Books Worth Reading (mostly technical)

Received an early Christmas gift - a big Amazon gift certificate. Here's what I chose.
  • Design Patterns. This must be the third time I've purchased this book. My first copy was lost; my second, left at my previous employer. When I first encountered this book in 1997, it was a revelation - these beautiful structures and patterns, crisply named and catalogued - Observer, Memento, Adapter, Visitor, Façade… Brilliant stuff.
  • Refactoring. Second time I've purchased this one. An excellent toolkit for cleaning up code - the explicit steps are helpful especially when you don't have an IDE to perform the refactoring for you e.g. PHP. A key to performing refactorings safely is to back them with unit tests - wondering how feasible this is for GUI's.
  • Refactoring to Patterns. I'm averse to reading books I've read before, so I'll be reading the highly recommended Refactoring to Patterns - DP and Refactoring will sit on the shelf as reference.
  • The Little Schemer. Recommended by the great Javascript guru Douglas Crockford. Evidently improves one's ability to think recursively, and introduces neat concepts like the Y combinator.
  • Mastering Regular Expressions. Possibly more than I want to know about regular expressions (delves into their implementation, which could be useful for optimizing performance). But I'm sure I'll pick up several tricks for making better use of this powerful tool.
  • Javascript: The Definitive Guide. Best Javascript book / reference as far as I can tell from the Amazon reviews.

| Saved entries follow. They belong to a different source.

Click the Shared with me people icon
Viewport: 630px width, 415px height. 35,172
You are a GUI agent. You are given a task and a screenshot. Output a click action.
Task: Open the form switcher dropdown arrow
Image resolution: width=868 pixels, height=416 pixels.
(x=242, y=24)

A weighty tome. While the Dojo library has already made Javascript an order of magnitude more powerful, safer, and easier to use, I'm still looking forward to this book as a way of increasing my knowledge of the intricacies of the language.
  • Agile Software Development, Principles, Patterns, and Practices. Been a few months since I've read a software process book (last one being Schwaber's Scrum book, which I didn't get a lot out of, and – way before that – The Pragmatic Programmer, which was for me profoundly influential, as was Extreme Programming Installed), so it's time to read another one. This book by Robert Martin is supposed to be full of good ideas.
  • Rapid Development. I keep hearing about McConnell's book, so it's time to see what the fuss is about. I read his Code Complete several years ago – a bit dated, being from the early nineties, but still had some good coding guidelines and tips (see PragProg for something more contemporary).
  • Streamlined Object Modeling. Another book recommended by This one's flush with good Amazon reviews.
  • CSS Mastery. Intermediate-level CSS book. I'd already read CSS Anthology (meaty – good stuff) and Cederholm's Web Standards Solutions (like CSS Anth., but fluffier), so I didn't want another intro-level book (which is why I passed on Cederholm's Bulletproof Web Design). This book, by well-known designers Andy Budd, Simon Collison, and Cameron Moll, seems to be the next step up.
  • The Cyberiad. Hitchiker's Guide-like novel recommended by my colleague Tim. By Stanislaw Lem – evidently one of the sci-fi greats.
  • Startup. Lessons learned from one man's startup. Supposed to be an entertaining read.
  • Dealers of Lightning. Recommended by my colleague Fabricio Zuardi. On the glory days of Xerox PARC.
  • Too Deep For Words. On lectio divina, or meditative reading of scripture.

New books - one of life's sweet pleasures.